Gem and jewellery exporters on January 9 urged the government to announce support measures like the abolition of import duty on raw material for lab-grown diamonds and jewellery repair policy to promote the sector and boost shipments in the forthcoming Budget.
The industry also suggested the introduction of presumptive taxation on diamond sales at special notified zones and the introduction of the proposed DESH bill, which seeks to replace the existing law for special economic zones.
Also Read | Lab-grown diamonds yet to dazzle the Indian buyer
Seeking a kind of "diamond package" in the forthcoming Budget, the industry said in light of the high inflation and economic crisis in the U.S. and Europe and frequent lockdowns in China, the exports of diamonds and jobs in Surat have been impacted.
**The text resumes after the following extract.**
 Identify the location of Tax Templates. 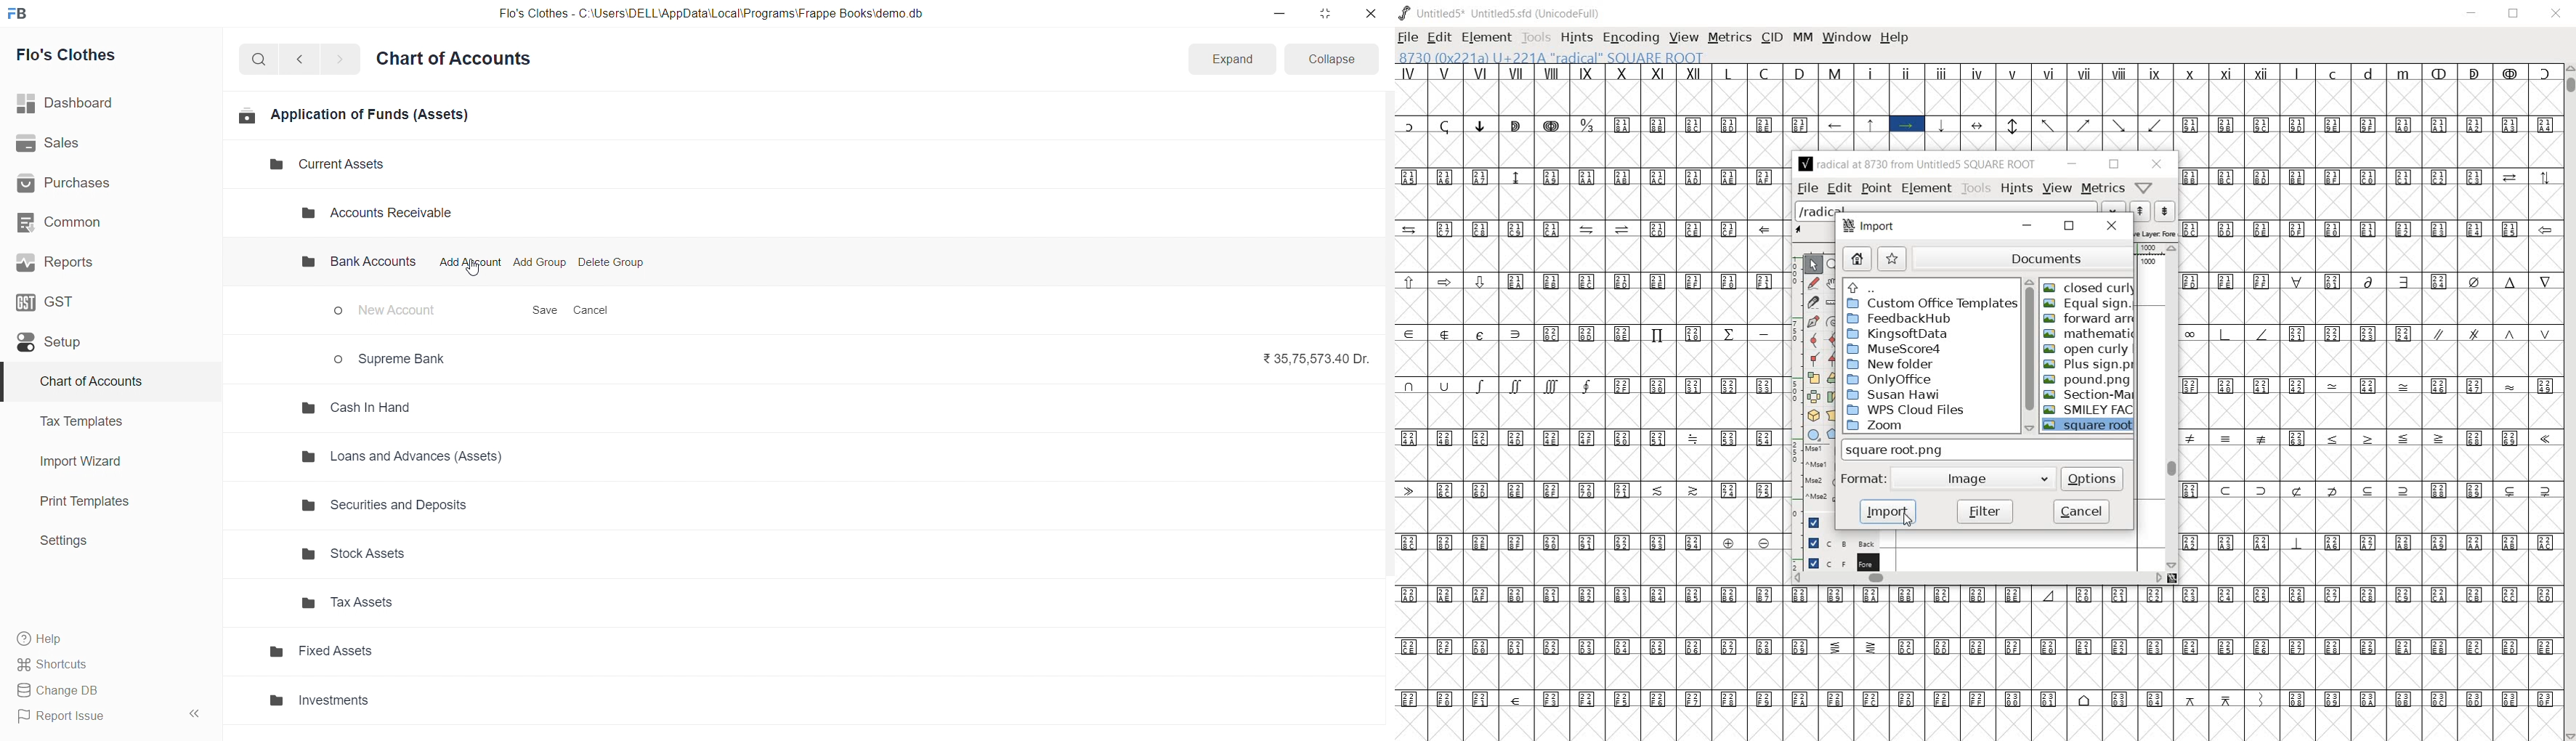
(102, 421).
The conventional source of rough diamonds across the world faces threats of deposit depletion, which also contribute to the exponential increase in the cost of extraction. Industries have thus found lab-grown diamonds to be a profitable alternative.
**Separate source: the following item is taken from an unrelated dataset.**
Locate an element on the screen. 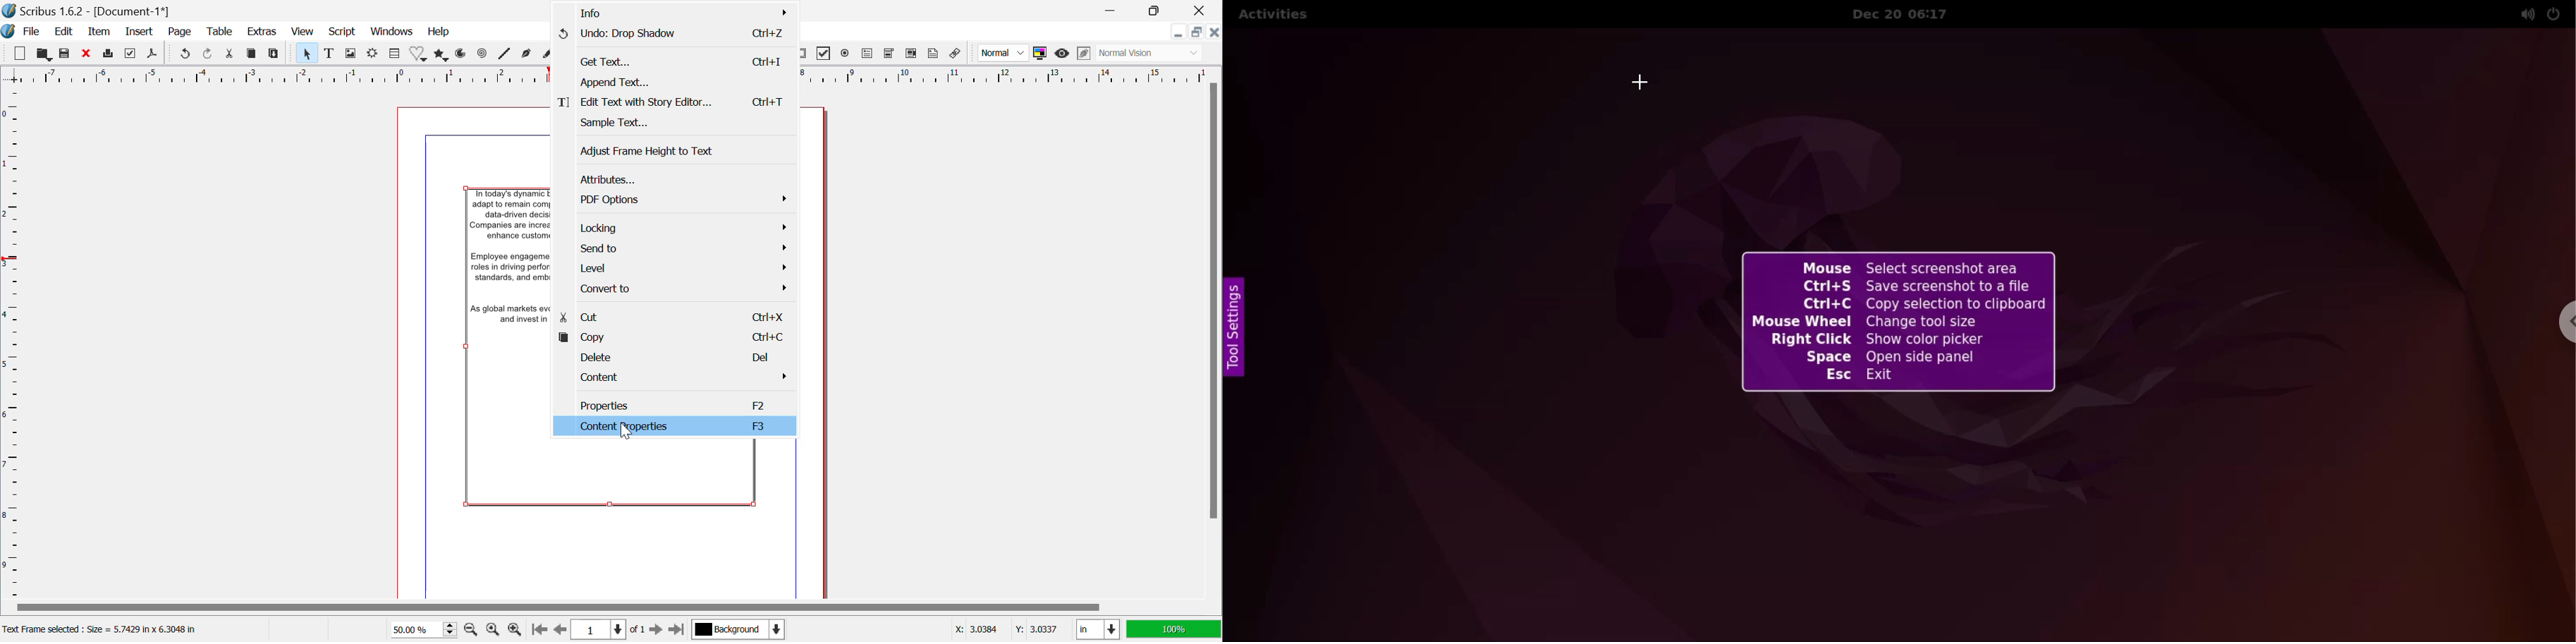 The height and width of the screenshot is (644, 2576). Scribus 1.62 - [Document 1*] is located at coordinates (89, 11).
These lab-grown or man-made diamonds (LGDs) are grown inside a lab using cutting-edge technologies under specific parameters. They have a similar physical appearance, chemical composition and optical qualities as natural diamonds.
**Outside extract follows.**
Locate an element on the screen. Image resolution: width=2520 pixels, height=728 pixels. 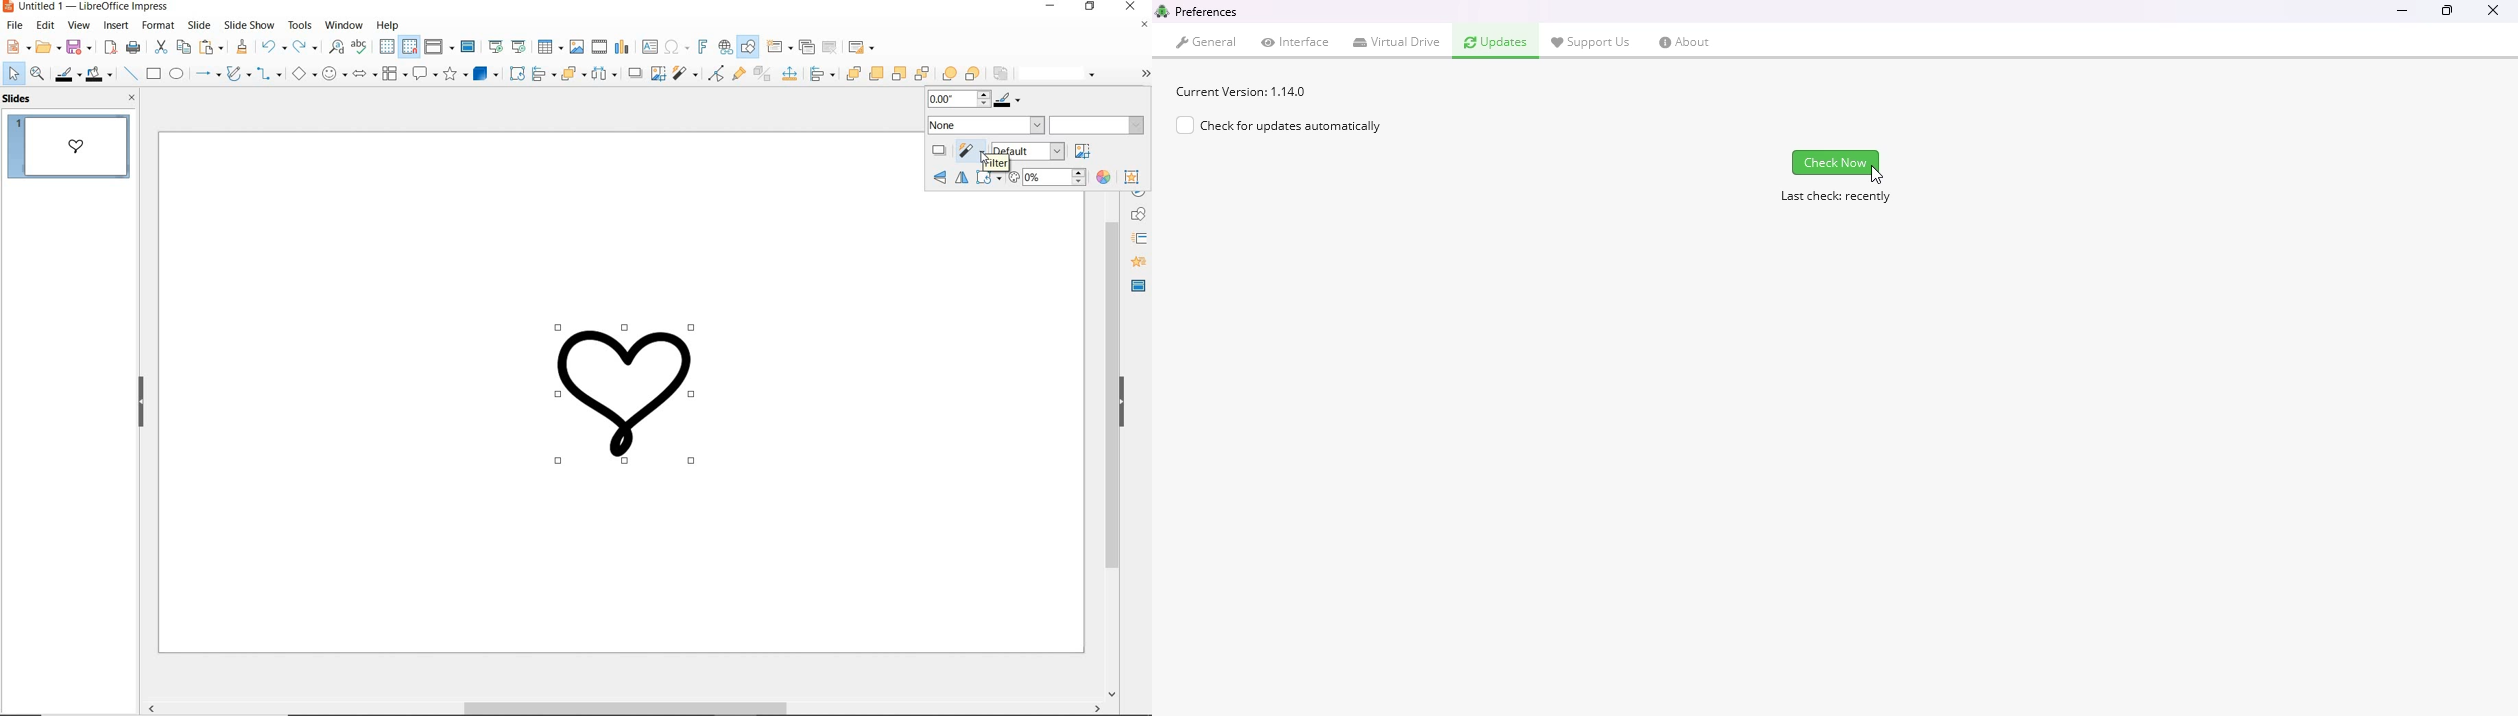
insert video is located at coordinates (599, 47).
An LGD is produced using a seed, which is a crucial raw material.
"It is estimated that by 2025, global gems and Jewellery exports will see LGD contribute 10%, thereby possessing the potential to propel economic growth. There will be a substantial decrease in the dependence on imports, which will assist in reducing foreign exchange remittances.
"Employment opportunities shall too, increase and ancillary areas as well shall see the creation of employment opportunities, if the duty on seeds is abolished," founder and Managing Director of Kama Jewelry Colin Shah said.
He is also the former chairman of the gem and jewellery export promotion council.
Also Read | Diamond industry to witness 15-20% dip in revenue in FY23: Crisil Ratings
About jewellery repair policy, Mr. Shah said that countries like UAE, Hong Kong and Turkey are major competitors of India as they have a simple policy of re-importing jewellery for repair and sending it abroad.
"India undoubtedly has the potential to be the global repair capital in gems and jewellery. Large exporters shall find it easy to open their service centres here for the import and re-export of jewellery exported by them abroad on an outright basis. This will create jobs, transfer technology and increase exports from India,” he added.
Urging for a diamond package, Surat-based Indian Diamond Institute Chairman Dinesh Navadiya said the gem and jewellery industry is requesting the government to announce supporting measures for the industry in the forthcoming Budget as it holds huge potential to create jobs and increase exports.
According to the council, gems and jewellery exports stood at $2.5 billion in November 2022 against $2.4 billion in the same month the previous year.